Contributed by Avinash Ramchandani
avinash@indolink.com

When a person walks into the street into the city of Mumbai, they can only think of one thing, "Wow what a mess!" People walking from place to place, taxis stuck in horrible traffic, autorickshaws avoiding the traffic jam by driving around the cars, and cows and other animals running accross the street in the midst of pedestrians making their way accross the crowded street. Anybody born and raised in the United States would either be facinated by how the people live there or annoyed by all the garbage collected at their feet while they stood in a spot for five mintues. But lurking behind this scene is the blooming western culture interfacing with the traditional Mumbai culture on the street.

Slowly a western craze has come over Mumbai. Although not severely effecting most rural areas and suburbs that badly, the urban centers have been hit also.

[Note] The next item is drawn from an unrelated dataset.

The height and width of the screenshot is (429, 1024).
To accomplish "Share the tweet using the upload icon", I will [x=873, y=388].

Among the other centers hit badly are Delhi, Calcutta, and Madras. One lady in Delhi said briefly, "Indians have spoiled their own wonderful heritage. We have no culture anymore."

Wandering the streets now-a-days you can now not only see the traditional salwar kameeses on teenage girls, a fad of mini skirts, jeans, and even shorts has taken over Mumbai. The teenage boys have been hit a bit less, but still a new fad of baseball caps and wacko hair designs have altered the lifestyle of Mumbai.

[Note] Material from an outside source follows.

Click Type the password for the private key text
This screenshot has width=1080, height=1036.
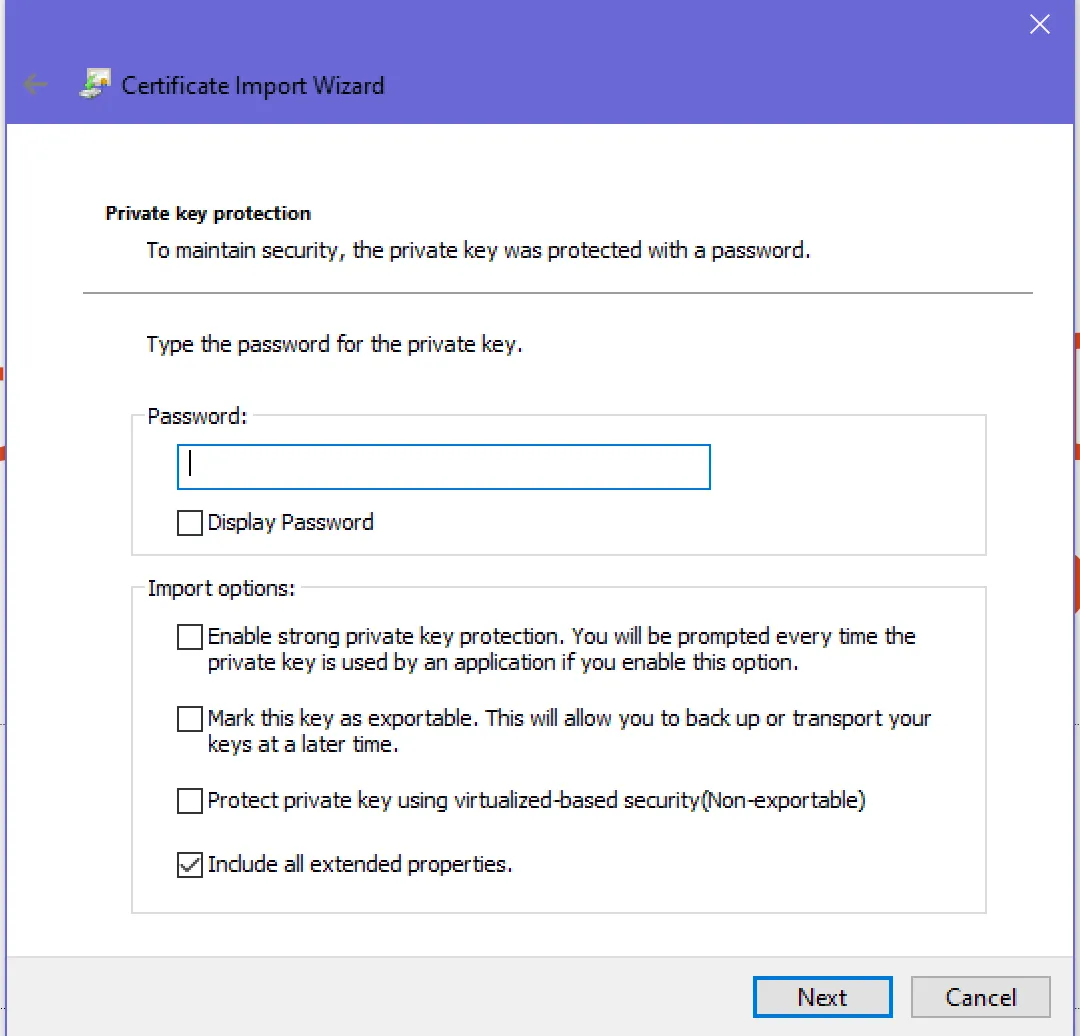coord(334,344)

Discos and pubs have opened all over the city, allowing teenagers in as long as they are 18 or even look 18. A few years ago, going to a disco was unheard of for teenagers, but now-a-days the opposite is true. Almost every teenager in Mumbai has gone to a discotech somewhere, sometime. It is slowly becoming the "in" thing while studying is becoming part of the backburners of life.

"One day, I went into the Gazebo restuarant and I saw one boy who I have known for several years. He came up to me and greeted me nicely but told me unshamefully 'This is my girlfriend.' Teenagers don't have any shame anymore." One traditional lady recalled this un-Indian moment.

A loss of the traditional Indian values has been accompanied by teenagers not caring about a traditional value of a person in general society (izzat). Teenagers have come up with their own society in which izzat comes from going to discos and hanging out with several friends of the opposite sex.

Boyfriends and girlfriends are not an uncommon sight anymore. Once upon a time, a boy that was after a girl would be secretive, only disclosing his attration to the girl and maybe his closest firends. Now-a-days girls and boys openly describe their attraction to each other, trying to mirror the teenage society here in the United States. Kissing and hugging in public is still uncommon, but this is still catching up with the teens.

Somehow, even behind this Western blockage, a small center of Indianess lurks inside the soul of these teenagers. Every time a teenager looks out into life, they see one thing, a life of being Indian. Although many teenagers believe that they are very western now, they will always emerge to be Indian. Sometimes people don't realize who they are, until they become who they are going to be.